Marketing Strategy Definition, Importance, Types & More!
Marketing is dynamic and ever-changing; this is something that we all can recognize. The consumer needs and technology trends shift every day, creating new channels for connection while leaving the ones who can’t adapt behind.
It is a new world on the digital landscape, and you can’t use the old map anymore.
This is why every business out there must have a good marketing strategy with well-defined milestones and objectives. Once you have the right plan, the chances you’ll achieve the goals you’ve set for your business will be much higher.
That means, while most of us are eager to start some kinds of marketing activities the minute after we started a new business, it is actually better to invest in the strategy phase, so we don’t waste our energies and budget on the wrong efforts.
In this article, I will show you the marketing strategy map, unlocking all the necessary knowledge you need to build the ultimate marketing plan for your business. We will go through it step by step so you won’t miss a thing and can well understand the process.
First, let’s start with some of the basic terms for marketing strategy:
Table of Contents
- Marketing strategy definition
- The important of marketing strategy
- Types of marketing strategies
- How to create a marketing strategy?
- Marketing strategy’s FAQs
- Use marketing strategy to put your brand on the map
Marketing strategy definition
A marketing strategy is a business’s long-term and forward-looking plan to reach a specific marketing-related goal(s) in an achievable and focused way. It takes into consideration what your marketing team is currently doing well and what you may be missing in regards to the objectives you set so you have a better chance to accomplish it.

+ + + + +

◆ Task objective ◆
In the marketing strategy article, rewrite the paragraph beginning "A marketing strategy is a business’s long-term" in shorter form while keeping its main facts.

◆ Information shown ◆
+ + + + +

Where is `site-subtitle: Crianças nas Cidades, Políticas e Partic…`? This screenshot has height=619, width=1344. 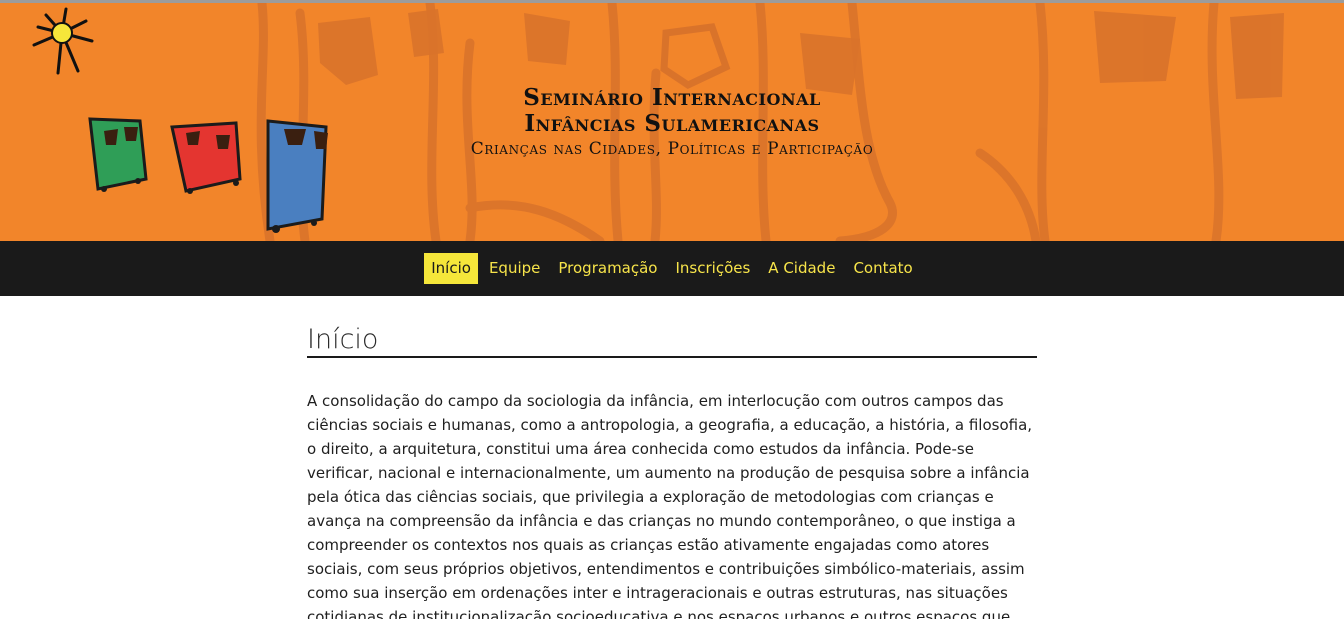
site-subtitle: Crianças nas Cidades, Políticas e Partic… is located at coordinates (672, 149).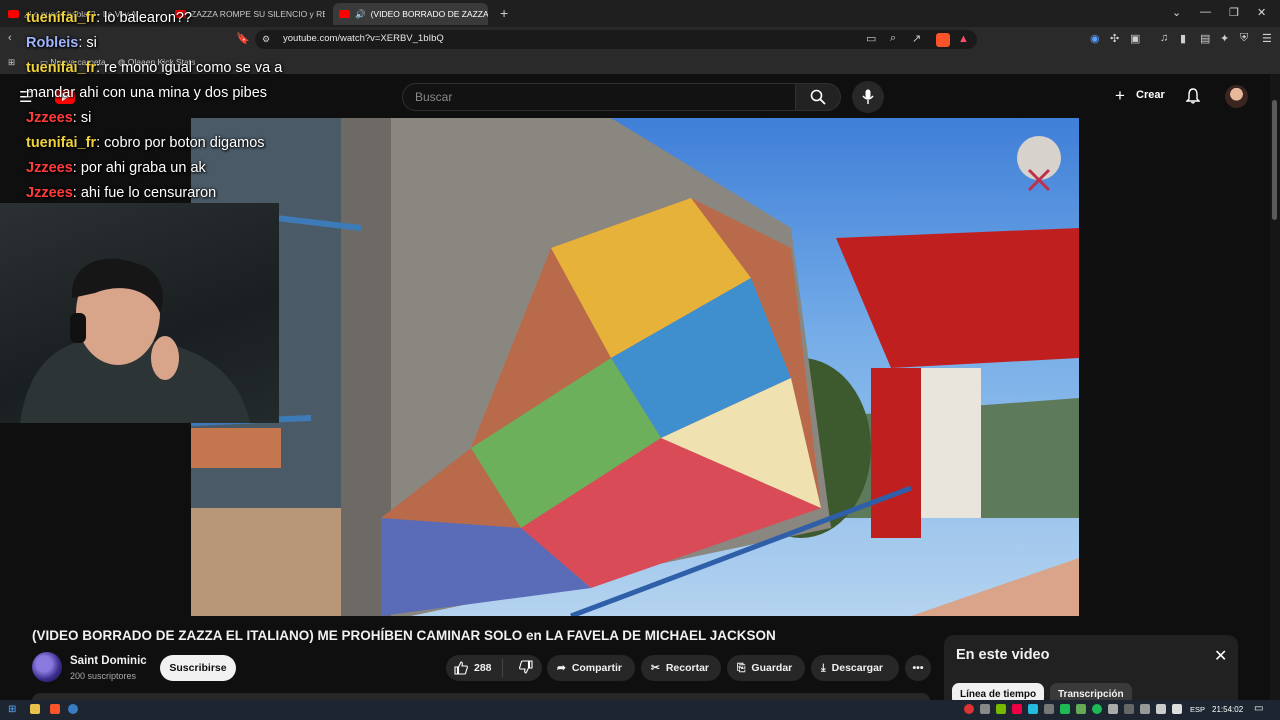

+ + + + +

◆ Solution to the problem ◆
A marketing strategy is a business's long-term, forward-looking plan for reaching one or more specific marketing goals in an achievable, focused way. It considers what the marketing team already does well and what it may be missing relative to its objectives, which improves the chance of achieving them.